Gießen: Nachdem Einsatzkräfte einen mutmaßlichen Drogenhändler in der Innenstadt auf frischer Tat festnahmen, sitzt der 39-Jährige nun in Untersuchungshaft. Vorausgegangen waren intensive Ermittlungen sowie verdeckte Maßnahmen der Gießener Polizei.

Diese kamen nicht zuletzt durch wiederholte Beschwerden von Bürgerinnen und Bürgern im Mai ins Rollen. Es häuften sich Hinweise auf vermeintliche Drogengeschäfte im Umfeldbereich der Agentur für Arbeit. Im Rahmen von laufenden Einsatzmaßnahmen in der Innenstadt nahmen Beamte der besonderen Aufbauorganisation die Ermittlungen auf. Anfang Juni nahmen Einsatzkräfte den 39-Jährigen erstmals nach Verdacht des illegalen Betäubungsmittelhandels fest. Mangels vorliegender Haftgründe wurde der Tatverdächtige im Anschluss an die polizeilichen Maßnahmen entlassen. Die Ermittler behielten ihn jedoch im Fokus. Die Arbeit zahlte sich am 30.6. aus, als Einsatzkräfte den Mann erneut nach Verdacht des Drogenhandels auf frischer Tat festnahmen. Bei seiner Durchsuchung stellten sie 45 Gramm Cannabis sowie 400 Euro Bargeld sicher.

Im Rahmen der sich anschließenden Durchsuchung der Wohnung des Festgenommenen stellten die Beamten weitere 150 Gramm Cannabis sowie 275 Euro Bargeld sicher.
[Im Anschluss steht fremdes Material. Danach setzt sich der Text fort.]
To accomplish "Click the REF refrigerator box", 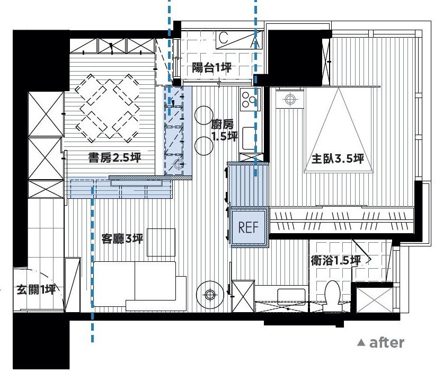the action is click(249, 227).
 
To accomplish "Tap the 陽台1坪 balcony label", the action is click(212, 68).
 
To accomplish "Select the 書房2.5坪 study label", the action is click(114, 158).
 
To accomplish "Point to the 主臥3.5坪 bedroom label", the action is click(338, 159).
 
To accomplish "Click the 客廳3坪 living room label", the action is click(122, 239).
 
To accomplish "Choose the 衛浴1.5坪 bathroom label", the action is click(335, 261).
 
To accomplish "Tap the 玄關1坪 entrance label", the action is click(36, 289).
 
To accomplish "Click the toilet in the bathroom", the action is click(332, 295).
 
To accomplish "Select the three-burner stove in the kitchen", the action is click(249, 100).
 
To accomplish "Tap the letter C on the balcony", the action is click(223, 38).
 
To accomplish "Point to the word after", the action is click(387, 342).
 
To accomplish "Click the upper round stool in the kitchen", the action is click(203, 115).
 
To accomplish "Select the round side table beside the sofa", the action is click(210, 295).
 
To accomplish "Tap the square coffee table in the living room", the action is click(161, 242).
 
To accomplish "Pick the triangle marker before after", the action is click(361, 342).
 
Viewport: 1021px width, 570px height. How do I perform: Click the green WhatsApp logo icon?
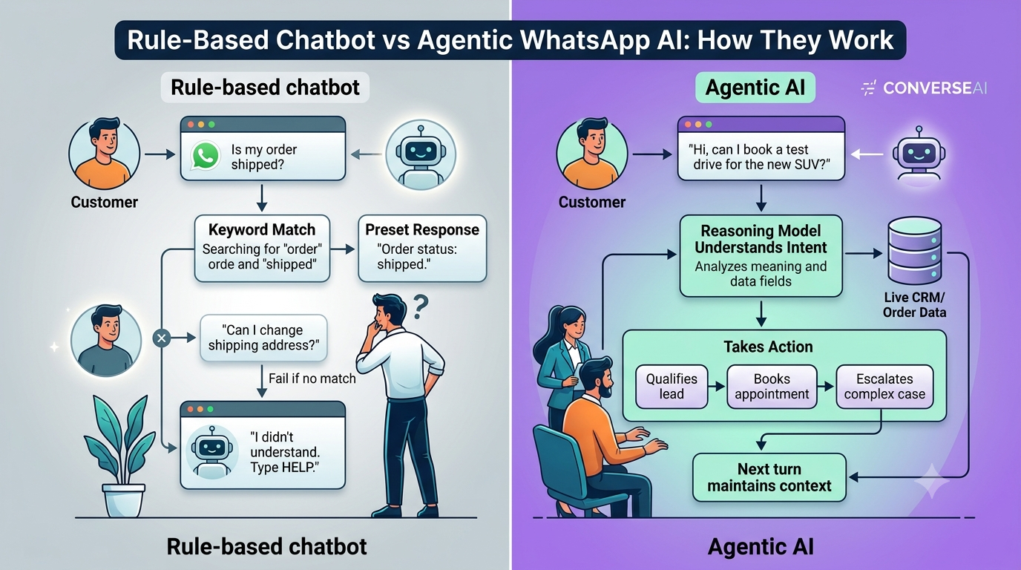click(205, 156)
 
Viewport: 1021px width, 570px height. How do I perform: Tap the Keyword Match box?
click(262, 249)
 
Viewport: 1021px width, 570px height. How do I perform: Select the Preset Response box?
click(422, 249)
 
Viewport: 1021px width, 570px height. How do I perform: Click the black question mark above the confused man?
click(421, 307)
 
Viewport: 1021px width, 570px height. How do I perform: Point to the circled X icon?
click(161, 338)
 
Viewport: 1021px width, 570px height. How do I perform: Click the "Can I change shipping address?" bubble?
click(263, 338)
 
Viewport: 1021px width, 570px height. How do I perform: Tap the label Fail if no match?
click(312, 379)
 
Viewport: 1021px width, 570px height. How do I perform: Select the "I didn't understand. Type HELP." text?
click(285, 452)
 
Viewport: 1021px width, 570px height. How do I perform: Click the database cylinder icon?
click(914, 250)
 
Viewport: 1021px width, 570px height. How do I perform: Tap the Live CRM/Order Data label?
click(914, 305)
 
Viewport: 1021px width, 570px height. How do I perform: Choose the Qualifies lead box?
click(672, 386)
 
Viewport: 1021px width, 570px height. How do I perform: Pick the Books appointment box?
click(772, 386)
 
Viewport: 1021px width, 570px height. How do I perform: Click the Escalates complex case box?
click(884, 386)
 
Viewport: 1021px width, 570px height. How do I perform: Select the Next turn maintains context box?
click(769, 477)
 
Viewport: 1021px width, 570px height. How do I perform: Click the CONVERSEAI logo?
click(924, 88)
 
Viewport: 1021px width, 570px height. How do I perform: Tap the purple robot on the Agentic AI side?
click(919, 154)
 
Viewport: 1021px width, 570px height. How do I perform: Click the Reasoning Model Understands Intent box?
click(761, 256)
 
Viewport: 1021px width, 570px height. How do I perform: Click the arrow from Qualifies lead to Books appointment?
click(717, 387)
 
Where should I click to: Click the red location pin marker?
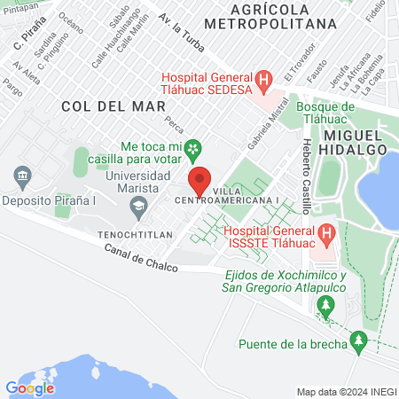(200, 181)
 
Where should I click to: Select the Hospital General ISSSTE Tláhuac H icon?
(327, 234)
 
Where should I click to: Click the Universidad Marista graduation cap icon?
(138, 208)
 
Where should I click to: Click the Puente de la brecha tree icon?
(359, 340)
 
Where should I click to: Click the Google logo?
(29, 387)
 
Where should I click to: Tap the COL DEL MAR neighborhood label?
(100, 106)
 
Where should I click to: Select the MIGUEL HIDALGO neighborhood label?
(356, 141)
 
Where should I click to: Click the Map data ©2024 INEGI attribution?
(346, 391)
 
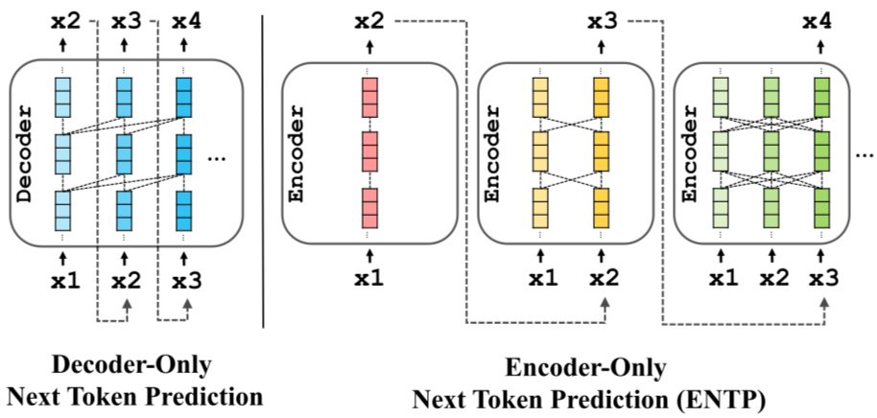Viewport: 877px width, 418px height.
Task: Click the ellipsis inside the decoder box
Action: point(216,157)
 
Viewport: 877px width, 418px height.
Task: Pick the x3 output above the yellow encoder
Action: point(603,20)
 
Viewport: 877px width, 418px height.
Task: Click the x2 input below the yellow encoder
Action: point(603,280)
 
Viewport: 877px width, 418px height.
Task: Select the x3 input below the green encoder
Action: point(822,280)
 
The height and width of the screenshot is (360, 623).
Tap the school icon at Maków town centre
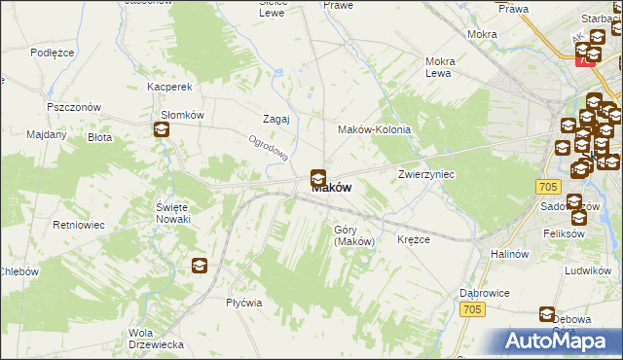click(317, 178)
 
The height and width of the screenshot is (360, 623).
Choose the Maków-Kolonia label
click(374, 129)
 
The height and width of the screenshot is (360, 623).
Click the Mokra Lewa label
click(440, 67)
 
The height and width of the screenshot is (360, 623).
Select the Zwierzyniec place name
click(426, 174)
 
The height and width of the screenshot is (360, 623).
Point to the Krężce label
click(414, 239)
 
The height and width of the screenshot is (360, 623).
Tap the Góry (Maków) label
click(353, 235)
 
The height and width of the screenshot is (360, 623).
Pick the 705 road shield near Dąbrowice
click(472, 309)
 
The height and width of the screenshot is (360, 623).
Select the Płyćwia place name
click(244, 303)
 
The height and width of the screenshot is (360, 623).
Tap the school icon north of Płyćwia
click(199, 265)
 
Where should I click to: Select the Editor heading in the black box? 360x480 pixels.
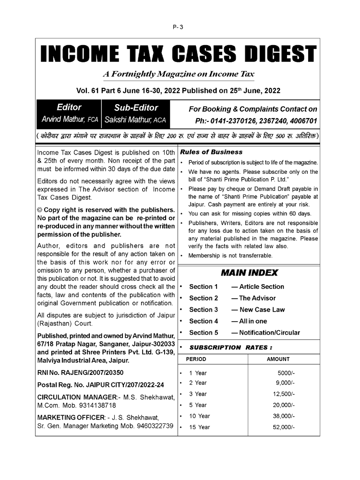click(x=69, y=108)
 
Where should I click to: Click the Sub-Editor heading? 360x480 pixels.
click(x=136, y=108)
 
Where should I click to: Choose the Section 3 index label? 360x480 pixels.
click(x=204, y=310)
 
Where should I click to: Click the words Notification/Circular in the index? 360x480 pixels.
click(x=269, y=333)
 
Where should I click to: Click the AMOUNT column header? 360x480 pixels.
click(x=278, y=359)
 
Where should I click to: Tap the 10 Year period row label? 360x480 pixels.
click(x=199, y=416)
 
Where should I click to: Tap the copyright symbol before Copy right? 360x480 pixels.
click(x=39, y=210)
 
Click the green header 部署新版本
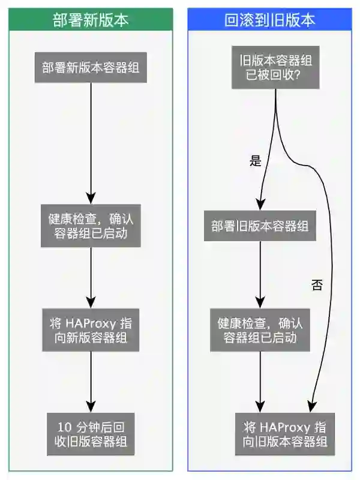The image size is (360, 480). [91, 20]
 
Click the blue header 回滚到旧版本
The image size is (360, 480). [269, 20]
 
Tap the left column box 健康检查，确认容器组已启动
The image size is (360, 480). [91, 225]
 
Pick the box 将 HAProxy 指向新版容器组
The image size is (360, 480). [91, 330]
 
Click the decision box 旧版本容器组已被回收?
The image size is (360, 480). [275, 67]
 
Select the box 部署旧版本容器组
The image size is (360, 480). [260, 226]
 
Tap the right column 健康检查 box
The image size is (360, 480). [260, 330]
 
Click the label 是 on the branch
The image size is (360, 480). [256, 160]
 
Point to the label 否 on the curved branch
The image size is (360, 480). [317, 285]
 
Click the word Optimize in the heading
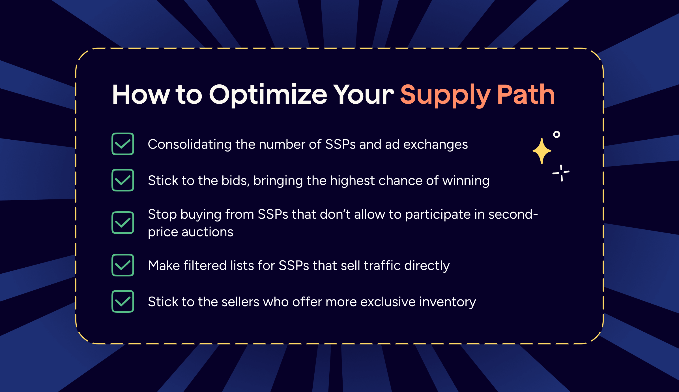click(268, 95)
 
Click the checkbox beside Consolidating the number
click(123, 144)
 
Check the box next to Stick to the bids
click(123, 180)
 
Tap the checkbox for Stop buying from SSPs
click(123, 223)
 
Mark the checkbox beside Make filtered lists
click(123, 265)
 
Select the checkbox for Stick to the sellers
click(123, 301)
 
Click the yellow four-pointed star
click(542, 151)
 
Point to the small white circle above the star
click(556, 134)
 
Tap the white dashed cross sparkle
click(561, 173)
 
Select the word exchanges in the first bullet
click(435, 145)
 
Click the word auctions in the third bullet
click(207, 232)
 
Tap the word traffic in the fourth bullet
click(382, 265)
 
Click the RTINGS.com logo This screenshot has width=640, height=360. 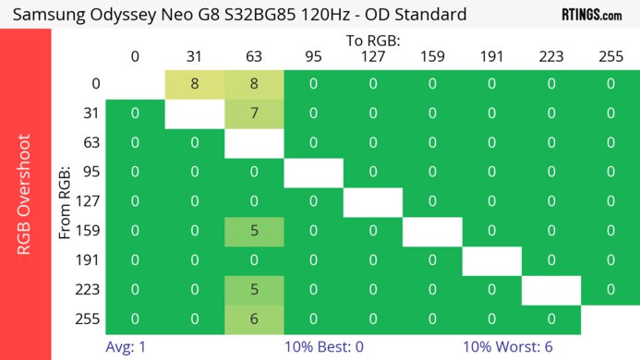coord(592,15)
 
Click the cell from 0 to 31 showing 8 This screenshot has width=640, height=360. coord(195,84)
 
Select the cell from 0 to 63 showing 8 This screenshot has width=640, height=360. coord(254,84)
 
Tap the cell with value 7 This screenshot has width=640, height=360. coord(254,114)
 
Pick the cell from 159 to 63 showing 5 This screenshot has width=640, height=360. coord(254,231)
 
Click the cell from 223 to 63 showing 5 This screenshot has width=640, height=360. coord(254,290)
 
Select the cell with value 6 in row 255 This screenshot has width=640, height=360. coord(254,318)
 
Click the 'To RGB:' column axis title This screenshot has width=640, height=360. coord(372,41)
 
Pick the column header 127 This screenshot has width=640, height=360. coord(373,56)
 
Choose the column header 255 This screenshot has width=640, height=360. coord(610,56)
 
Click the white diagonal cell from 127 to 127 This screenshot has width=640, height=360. coord(373,201)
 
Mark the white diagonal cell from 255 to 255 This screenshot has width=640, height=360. coord(610,318)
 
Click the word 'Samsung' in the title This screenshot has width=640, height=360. coord(53,15)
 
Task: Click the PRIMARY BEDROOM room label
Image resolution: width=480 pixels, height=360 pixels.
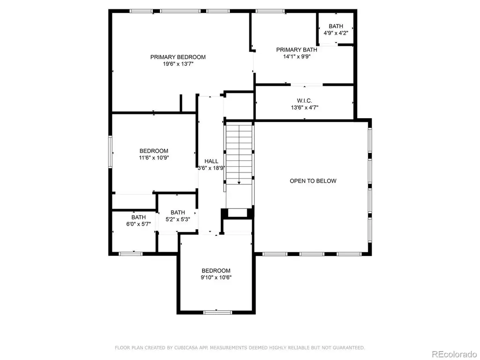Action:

Das Bargeld stammt mutmaßlich aus Drogengeschäften.

Auf Anordnung der Gießener Staatsanwaltschaft führten Beamte den Festgenommenen am Folgetag einem Haftrichter am Amtsgericht Gießen vor. Der Richter erließ einen Untersuchungshaftbefehl gegen den dringend Tatverdächtigen. Der Mann wurde daraufhin in eine Justizvollzugsanstalt eingeliefert.